Overview and backbone

Our proposed lightweight multi-object tracking method, illustrated in Fig.2, comprises two primary components: the backbone network and the dual attention mechanism. The backbone network is responsible for extracting primary visual features. The dual attention mechanism consists of intra-sample local attention mechanism (SLAM) and inter-sample global attention mechanism (SGAM). The SLAM allows the model to focus on discriminative regions, enhancing the recognition of similar objects. Furthermore, the SGAM captures instance-level semantic information across samples and facilitates feature interaction between objects in different frames, thereby improving the re-identification performance for lost objects.

To enhance the real-time performance of multi-object tracking, a lightweight backbone network with minimal model parameters and FLOPs was employed. This backbone is designed to extract multi-scale visual features B2, B3, B4 based on the Feature Pyramid Network (FPN)33. During the top-down and bottom-up phases, a dual attention mechanism is utilized to obtain sample-perception features P2, P3, P4, E2, E3, E4 effectively capturing the interactive attention information both within and across samples.

Finally, each of the three task heads processes the fused feature maps at three scales to produce dense prediction maps for class, bounding box, and appearance embedding. These predictions are then combined with online association algorithms to generate object trajectories.

Dual attention mechanism

We propose the dual attention mechanism, which consists of two key components. Firstly, it adopts SLAM, enabling the model to focus on discriminative regions to retrieve instance context, thereby facilitating the effective distinguishing of similar objects. Secondly, it utilizes SGAM, which captures instance-level semantic information across samples. This promotes feature interaction between objects in different frames, thus enhancing the re-identification performance for lost objects.

Intra-sample local attention

SLAM is designed to capture detailed attention focused on the discriminative regions of an image, while minimizing interference from irrelevant information.

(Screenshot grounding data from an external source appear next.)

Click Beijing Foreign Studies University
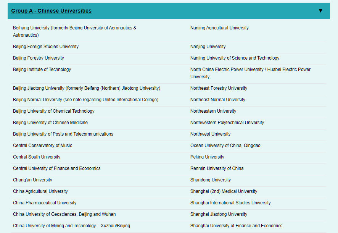The width and height of the screenshot is (338, 233). point(46,47)
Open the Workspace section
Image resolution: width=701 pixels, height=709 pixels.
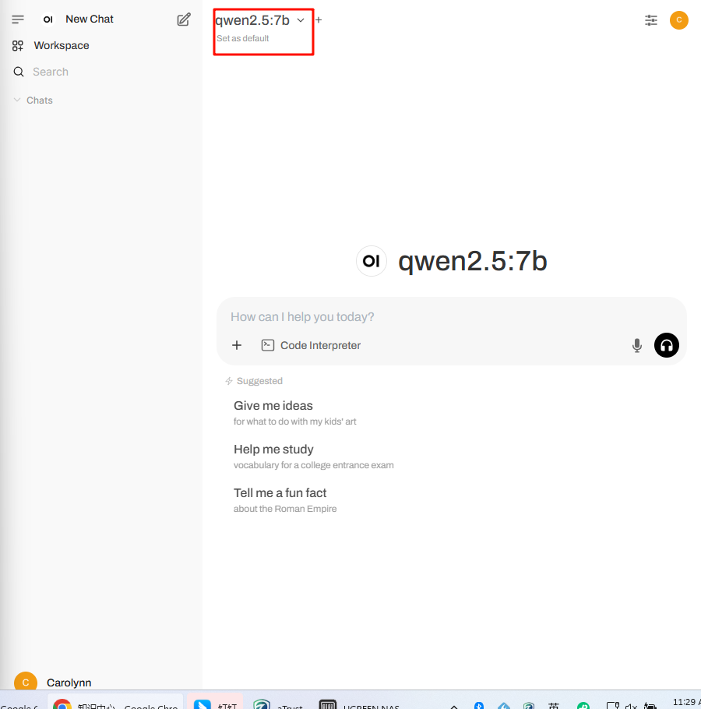(61, 45)
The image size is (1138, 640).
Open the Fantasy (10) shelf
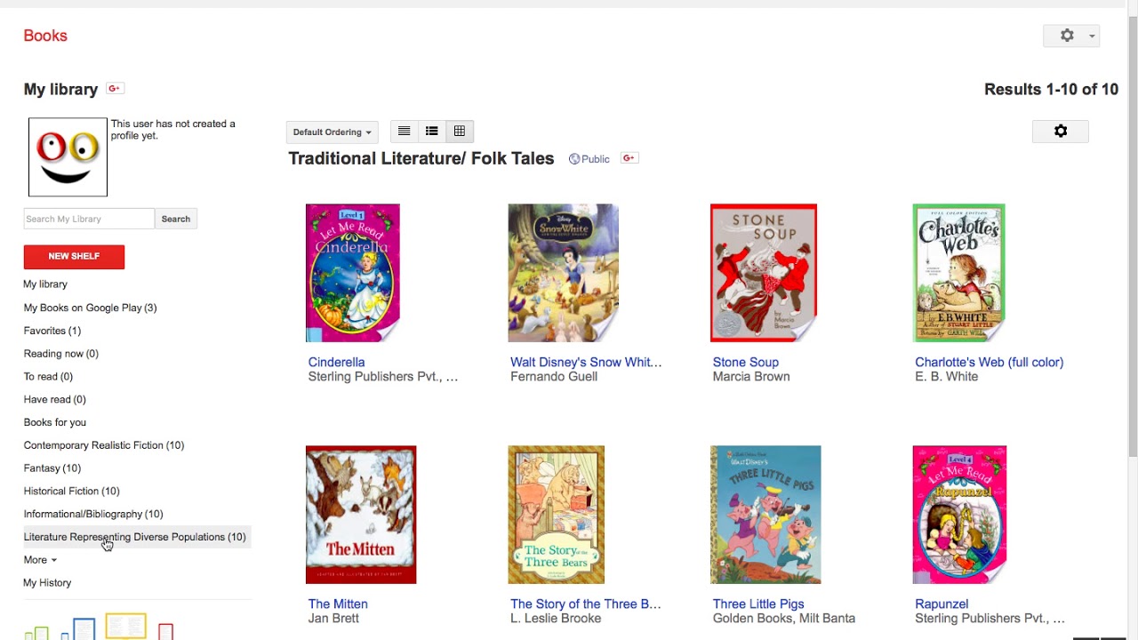[x=52, y=468]
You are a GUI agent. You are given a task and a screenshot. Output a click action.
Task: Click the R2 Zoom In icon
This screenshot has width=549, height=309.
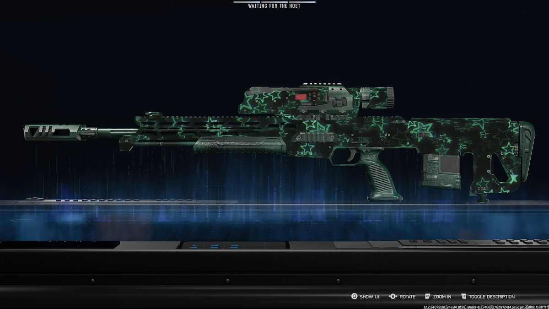(427, 296)
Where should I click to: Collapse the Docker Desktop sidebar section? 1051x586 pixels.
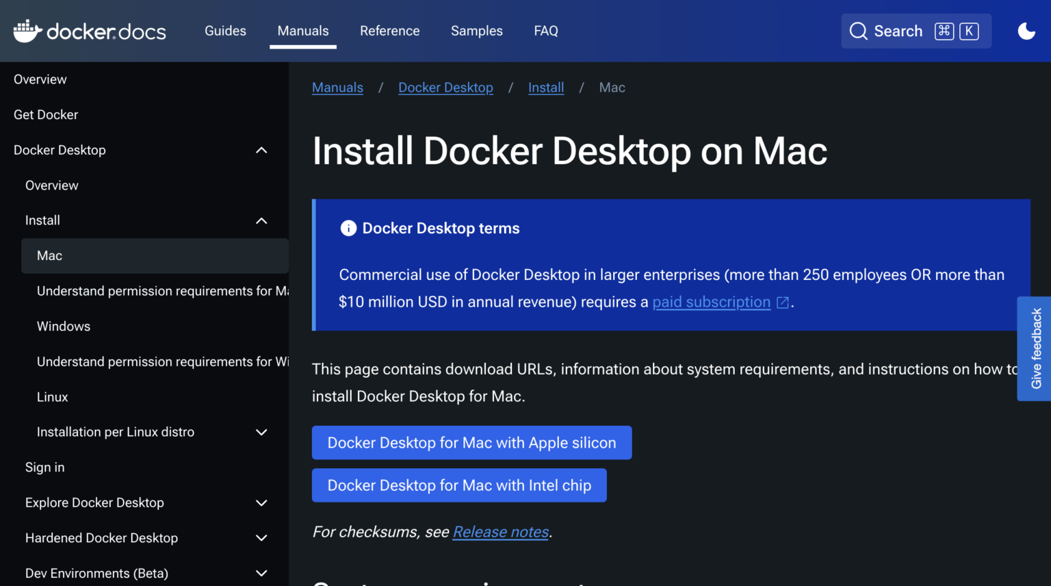(261, 150)
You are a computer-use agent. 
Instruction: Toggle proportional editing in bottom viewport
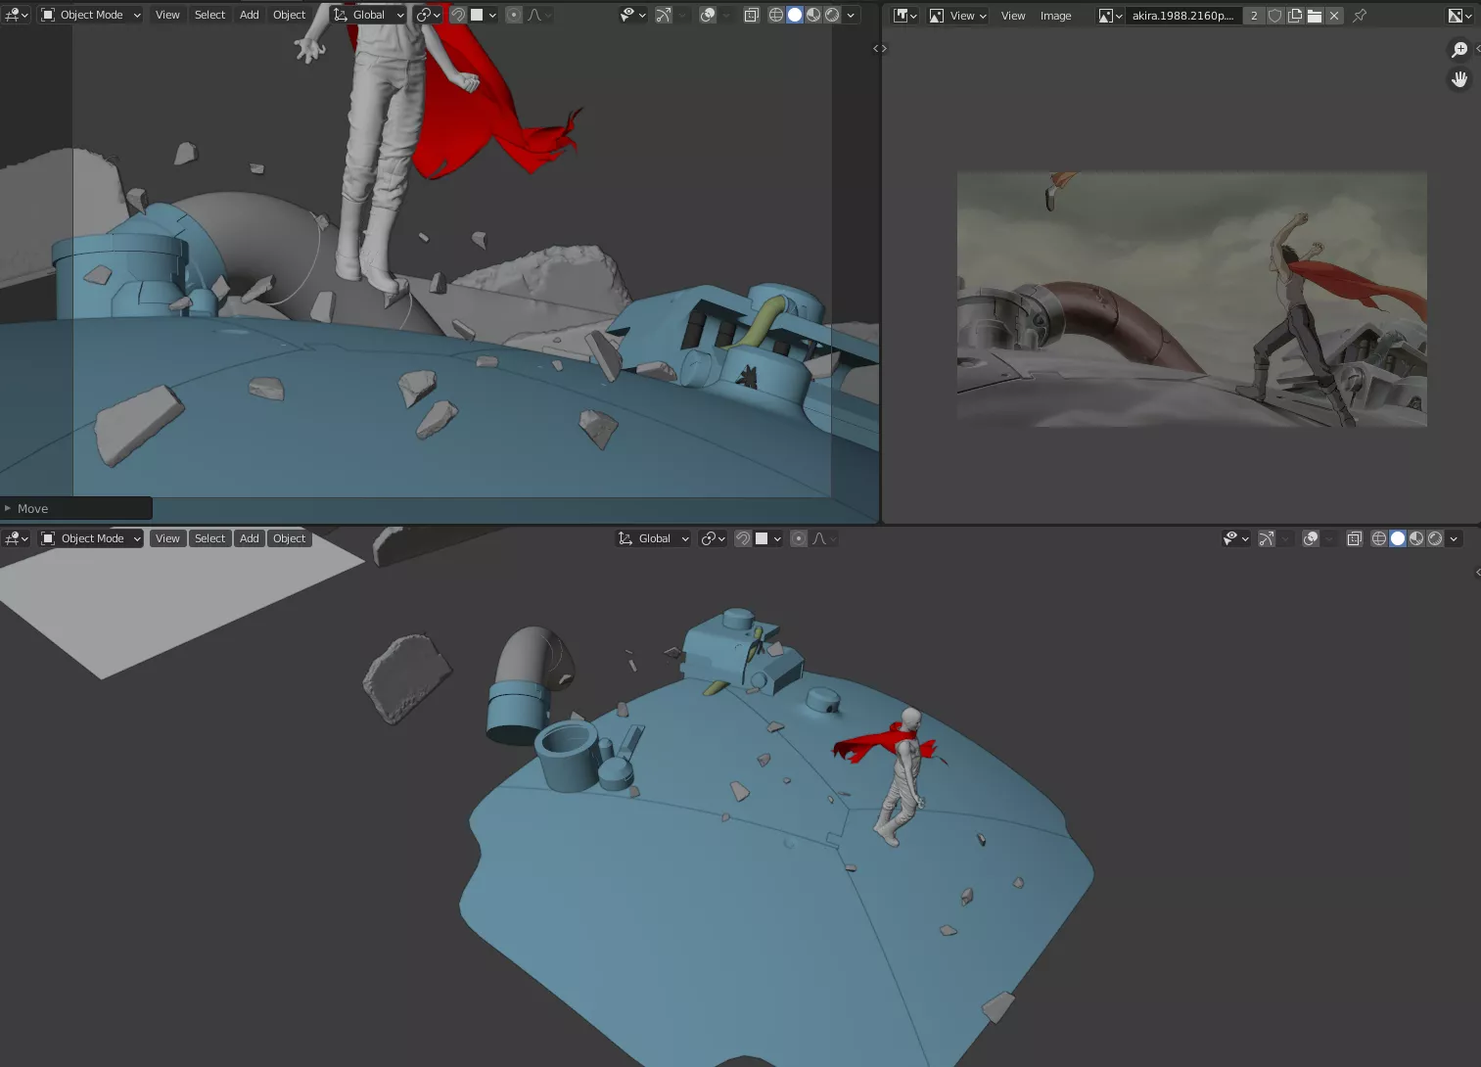[799, 538]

It comprises two key components: a parallel channel module and an autocorrelation spatial module. The parallel channel module is responsible for extracting generalized features enriched with semantic information, whereas the autocorrelation spatial module suppresses background interference to extract discriminative features effectively. As illustrated in Fig.3, the parallel channel module processes the input features \(X=[\textrm{x}_1,\textrm{x}_2,...,\textrm{x}_c] \in \mathbb {R}^{H\times W\times C}\) by splitting them into two branches for pooling operations. Subsequently, the channel dimension is compressed using a \(1 \times 1\) convolution operation to produce a feature map with dimensions \(C/2 \times 1 \times 1\):

$$\begin{aligned} {\left\{ \begin{array}{ll} F_{up} = \delta \left( f(g_1(X)) \right) \\ F_{down} = \delta \left( f(g_2(X)) \right) , \\ \end{array}\right. } \end{aligned}$$
(1)

where, \(g_1\) denotes global average pooling and \(g_2\) denotes global max pooling. The function f refers to the \(1 \times 1\) convolution operation with shared weights across two branches, while \(\delta\) means the activation function. The features \(F_{up}\) and \(F_{down}\) are the outputs of two parallel branches.

Furthermore, the outputs of the two branches are concatenated to produce the feature map of dimensions \(C \times 1 \times 1\). Subsequently, by applying the \(\text {Sigmoid}\) function, we can obtain the parallel channel feature:

$$\begin{aligned} F_{channel} = \sigma (\text {Concat}(F_{up}, F_{down})), \end{aligned}$$
(2)

where, \(\sigma\) is the \(\text {Sigmoid}\) activation function.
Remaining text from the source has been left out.